> **EXERCISE AIM**: Before you finish, make sure every line below has been written out exactly.

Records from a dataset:
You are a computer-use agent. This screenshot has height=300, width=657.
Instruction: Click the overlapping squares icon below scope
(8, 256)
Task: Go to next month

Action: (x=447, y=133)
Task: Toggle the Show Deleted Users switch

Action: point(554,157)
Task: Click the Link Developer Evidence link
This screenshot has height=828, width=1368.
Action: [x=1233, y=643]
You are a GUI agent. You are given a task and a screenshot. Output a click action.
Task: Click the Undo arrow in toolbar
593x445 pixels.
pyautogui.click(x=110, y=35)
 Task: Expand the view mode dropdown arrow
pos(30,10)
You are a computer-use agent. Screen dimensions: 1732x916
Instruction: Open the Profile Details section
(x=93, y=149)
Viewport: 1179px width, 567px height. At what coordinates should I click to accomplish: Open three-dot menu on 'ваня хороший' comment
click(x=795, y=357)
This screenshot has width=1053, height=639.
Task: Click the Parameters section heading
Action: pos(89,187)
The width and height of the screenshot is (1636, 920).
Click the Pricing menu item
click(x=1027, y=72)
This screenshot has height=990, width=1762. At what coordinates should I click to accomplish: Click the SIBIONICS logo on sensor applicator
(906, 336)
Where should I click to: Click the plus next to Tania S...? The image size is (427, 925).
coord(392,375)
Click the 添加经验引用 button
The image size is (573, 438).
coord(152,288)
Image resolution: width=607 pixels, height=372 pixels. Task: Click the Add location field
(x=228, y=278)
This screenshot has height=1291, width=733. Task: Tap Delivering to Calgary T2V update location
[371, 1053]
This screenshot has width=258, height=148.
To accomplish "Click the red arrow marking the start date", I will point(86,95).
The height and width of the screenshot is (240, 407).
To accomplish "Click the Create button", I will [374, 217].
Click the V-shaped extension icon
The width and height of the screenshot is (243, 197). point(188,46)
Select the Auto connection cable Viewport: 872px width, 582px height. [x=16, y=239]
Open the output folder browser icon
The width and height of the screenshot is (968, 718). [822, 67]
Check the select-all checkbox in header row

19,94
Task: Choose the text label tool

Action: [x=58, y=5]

> **WORKED SOLUTION**:
You are a computer-use agent. This screenshot has height=300, width=657.
Instruction: Click the overlapping squares icon below scope
(8, 256)
Task: Go to next month

Action: (x=447, y=133)
Task: Toggle the Show Deleted Users switch

Action: point(554,157)
Task: Click the Link Developer Evidence link
This screenshot has height=828, width=1368.
Action: [x=1233, y=643]
You are a GUI agent. You are given a task and a screenshot. Output a click action.
Task: Click the Undo arrow in toolbar
593x445 pixels.
pyautogui.click(x=110, y=35)
 Task: Expand the view mode dropdown arrow
pos(30,10)
You are a computer-use agent. Screen dimensions: 1732x916
Instruction: Open the Profile Details section
(x=93, y=149)
Viewport: 1179px width, 567px height. At what coordinates should I click to accomplish: Open three-dot menu on 'ваня хороший' comment
click(x=795, y=357)
This screenshot has width=1053, height=639.
Task: Click the Parameters section heading
Action: pos(89,187)
The width and height of the screenshot is (1636, 920).
Click the Pricing menu item
click(x=1027, y=72)
This screenshot has height=990, width=1762. At what coordinates should I click to accomplish: Click the SIBIONICS logo on sensor applicator
(906, 336)
Where should I click to: Click the plus next to Tania S...? The image size is (427, 925).
coord(392,375)
Click the 添加经验引用 button
The image size is (573, 438).
coord(152,288)
Image resolution: width=607 pixels, height=372 pixels. Task: Click the Add location field
(x=228, y=278)
This screenshot has height=1291, width=733. Task: Tap Delivering to Calgary T2V update location
[371, 1053]
This screenshot has width=258, height=148.
To accomplish "Click the red arrow marking the start date", I will point(86,95).
The height and width of the screenshot is (240, 407).
To accomplish "Click the Create button", I will [374, 217].
Click the V-shaped extension icon
The width and height of the screenshot is (243, 197). point(188,46)
Select the Auto connection cable Viewport: 872px width, 582px height. [x=16, y=239]
Open the output folder browser icon
The width and height of the screenshot is (968, 718). [822, 67]
Check the select-all checkbox in header row

19,94
Task: Choose the text label tool

Action: [x=58, y=5]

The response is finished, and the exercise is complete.